Just take a look at our review of The Bear Season 2 to understand how the mission was accomplished: the usual neurotic, obsessive, and foul-mouthed load of this dysfunctional Italian American family hits the mark again and drags viewers into the lightning-fast works towards the opening of a high-class restaurant. The obsession with cooking, seen as a punitive art that arises from affection but ends up in a pool of resentment, becomes the ideal pretext to tell the story of complicated characters struggling with themselves, with the past, and with betrayed ambitions of their potential.
BEEF Season 1
Anger and bitterness for the choices made in life are not the prerogatives of cooks, as the absurd story of drinking revenge between Amy and Daniel in BEEF reminded us. In this case, however, the protagonists cancel any consideration of the responsibility for their failures and launch themselves into a continuous alternation of personal spite, from pranks to actual physical assaults, entering a spiral of reprisals that sucks in the spectator’s incapable of diverting the look after yet another sensational cliffhanger.
A24, the independent label that brought the American majors to their knees with stellar successes, allows itself the luxury of a serial parenthesis with one of the most popular shows of the last year on Netflix: a look at the review of BEEF is enough to make you feel The idea of the incomparable work of Lee Sung Jin, the author of an unmissable show that expertly mixes the social drama of American careerism with a hilarious and never banal comic streak.
The Fall of the House of Usher
Netflix is once again taking center stage with an original product, even if this time it does so with a touch of bitterness for what will be a serious loss: Mike Flanagan has gone to replenish the vast authorial arsenal of Amazon Prime Video, but before moving on to the competition he gave the big N and its subscriber audience a series that can be defined as a summation of his entire artistic vision.

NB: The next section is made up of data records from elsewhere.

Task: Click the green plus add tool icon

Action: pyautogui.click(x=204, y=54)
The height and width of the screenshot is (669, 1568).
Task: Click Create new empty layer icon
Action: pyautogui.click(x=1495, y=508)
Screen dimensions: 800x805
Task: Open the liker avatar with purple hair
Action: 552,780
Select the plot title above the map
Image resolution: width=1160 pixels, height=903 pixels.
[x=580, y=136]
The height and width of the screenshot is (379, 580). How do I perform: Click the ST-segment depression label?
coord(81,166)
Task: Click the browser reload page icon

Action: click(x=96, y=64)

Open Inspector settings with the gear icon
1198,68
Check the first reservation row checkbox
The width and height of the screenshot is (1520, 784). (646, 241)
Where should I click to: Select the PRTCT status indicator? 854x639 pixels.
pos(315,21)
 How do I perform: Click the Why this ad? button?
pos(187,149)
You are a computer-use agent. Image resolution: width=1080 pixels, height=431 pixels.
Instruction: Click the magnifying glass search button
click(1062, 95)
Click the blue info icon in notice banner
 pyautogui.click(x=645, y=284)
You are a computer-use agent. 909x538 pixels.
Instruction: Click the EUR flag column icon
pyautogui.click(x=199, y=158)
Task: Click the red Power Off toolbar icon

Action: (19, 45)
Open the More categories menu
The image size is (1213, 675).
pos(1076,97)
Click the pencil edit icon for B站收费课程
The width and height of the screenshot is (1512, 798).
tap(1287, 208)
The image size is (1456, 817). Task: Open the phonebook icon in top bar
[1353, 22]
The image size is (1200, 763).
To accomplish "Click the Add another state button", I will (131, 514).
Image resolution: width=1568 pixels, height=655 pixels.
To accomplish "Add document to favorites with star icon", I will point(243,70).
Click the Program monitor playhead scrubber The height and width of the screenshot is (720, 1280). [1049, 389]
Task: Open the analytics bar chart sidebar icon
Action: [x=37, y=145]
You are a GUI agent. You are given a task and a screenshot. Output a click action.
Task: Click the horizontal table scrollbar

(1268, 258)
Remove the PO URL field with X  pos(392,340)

Drawing from the seductive imagery born from the mind of Edgar Allan Poe, The Fall of the House of Usher places the family drama within a simply irresistible horror setting, full of quotes and moments of reflection that do not fail to denounce even the whirlwind of modern times. After The Haunting of Hill House and Midnight Mass (as well as other sadly subdued works), Usher Flanagan closes a trilogy of terror in a commendable manner, confirming himself as one of the best showrunners of recent years (find here our review of The Fall of the House of Usher).
Succession Season 4
However, the “family” topic covered within a TV series has one great master, that monument to screenwriting, interpersonal analysis, and the disgusting world of business that goes by the name of Succession. Jesse Armstrong’s timeless masterpiece is not only one of the best series of 2023, but in its entirety it appears as a fundamental pillar of the entire television medium: the stellar rating that closes our review of Succession Season 4 is not enough to expose the power of an epochal work, you have to delve into its sharp brambles, among the coils of those snakes we call familiar, to understand the cult status earned by the HBO series.
The farewell to the Roy family is perfect in its cruel simplicity, it dares to subtract the fixed point of its narrative universe and let us admire the predictable collapse that follows. Backstabs, petty backroom deals, and polite smiles are the foundations of a dysfunctional family like many others, incredibly easy to understand even though the topics discussed throughout four seasons may seem so far from our daily lives.